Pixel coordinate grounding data
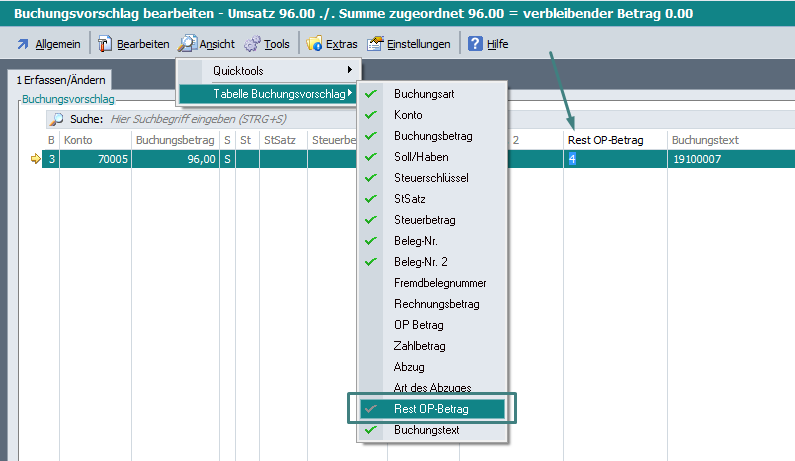
Task: Click the Tools gear icon
Action: [x=252, y=44]

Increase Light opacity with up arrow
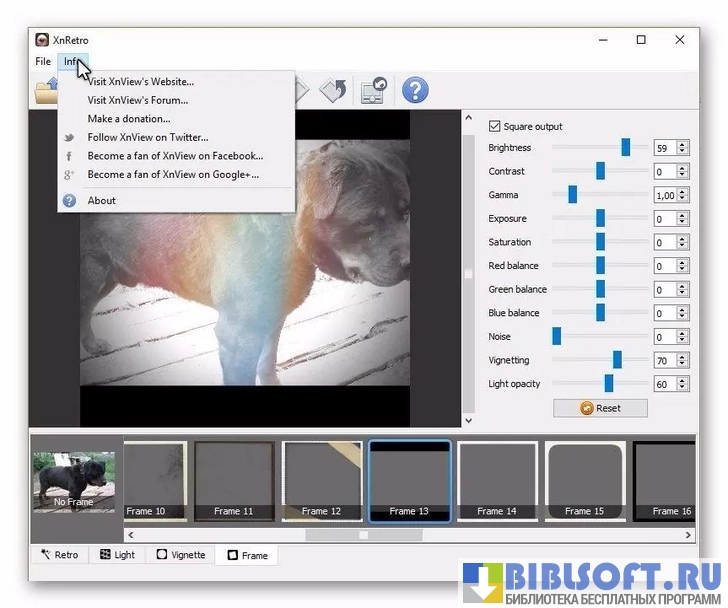(x=682, y=380)
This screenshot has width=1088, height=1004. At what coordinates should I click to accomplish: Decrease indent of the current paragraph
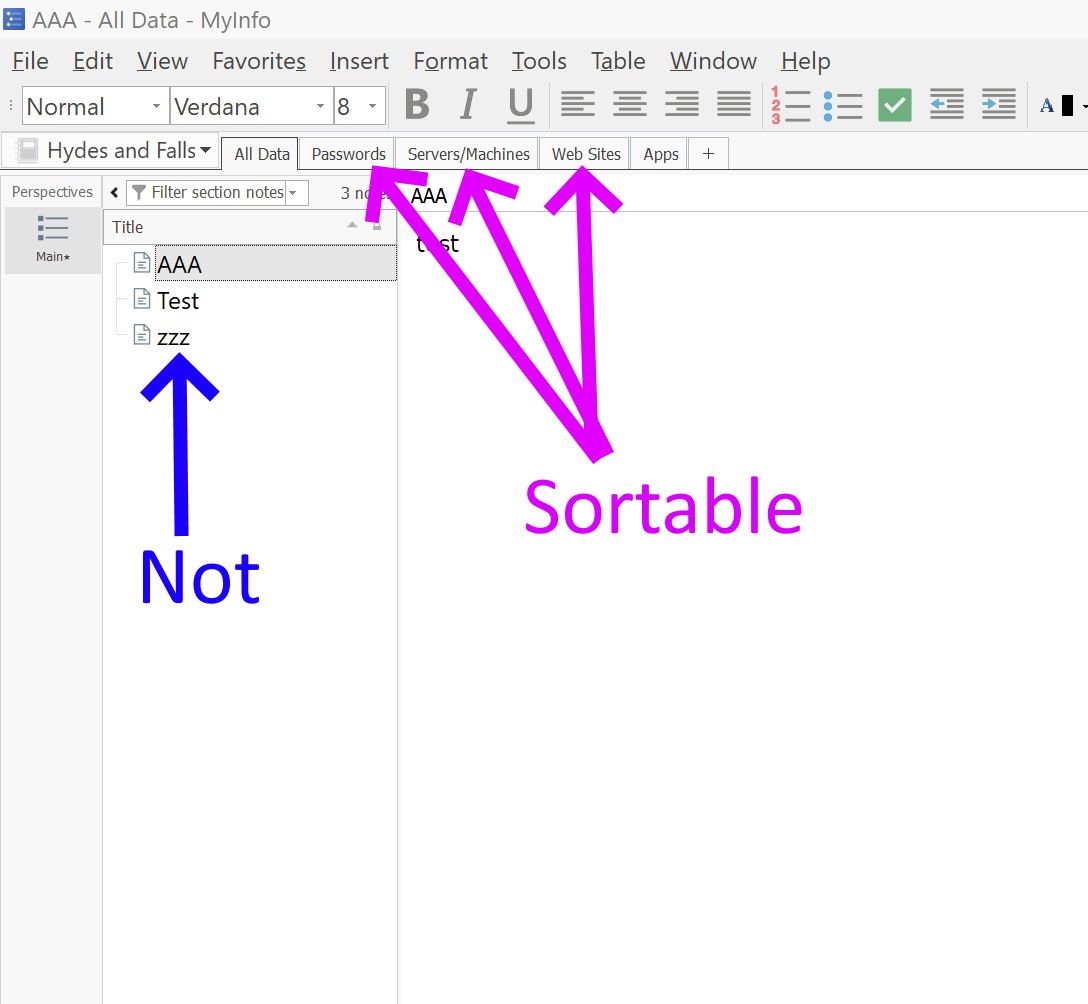(x=946, y=105)
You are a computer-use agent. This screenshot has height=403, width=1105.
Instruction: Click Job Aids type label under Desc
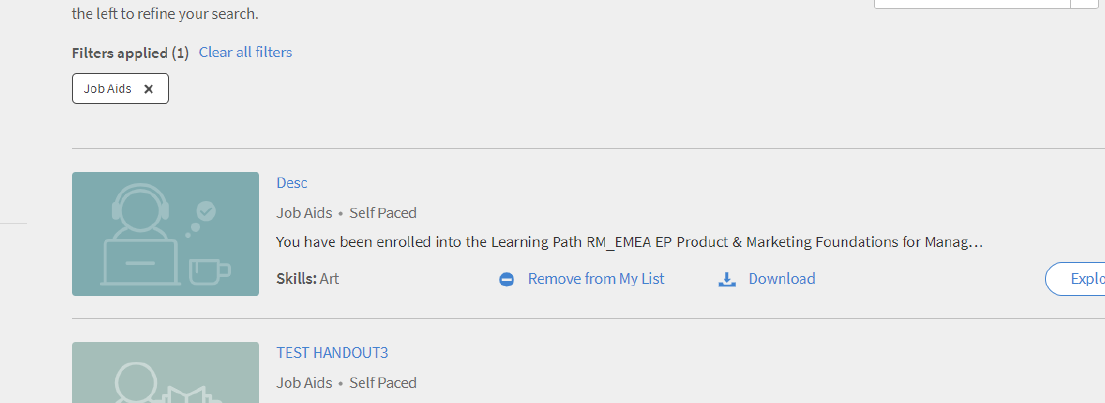304,213
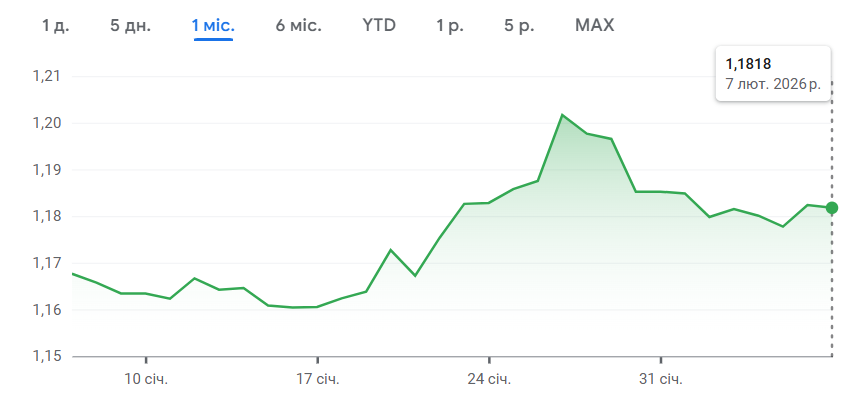This screenshot has width=866, height=402.
Task: Select the MAX time range
Action: pyautogui.click(x=595, y=25)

■ **What to work on**:
The copy should begin at the line containing "Increase Light opacity with up arrow" and end at the last line of the data above; please restate those lines word for word without the pictures.

■ **Answer area**:
Increase Light opacity with up arrow
(x=682, y=380)
This screenshot has width=1088, height=1004. At what coordinates should I click to accomplish: Decrease indent of the current paragraph
(x=946, y=105)
You are a computer-use agent. This screenshot has height=403, width=1105.
Instruction: Click Job Aids type label under Desc
304,213
This screenshot has width=866, height=402.
Task: Select the MAX time range
Action: pyautogui.click(x=595, y=25)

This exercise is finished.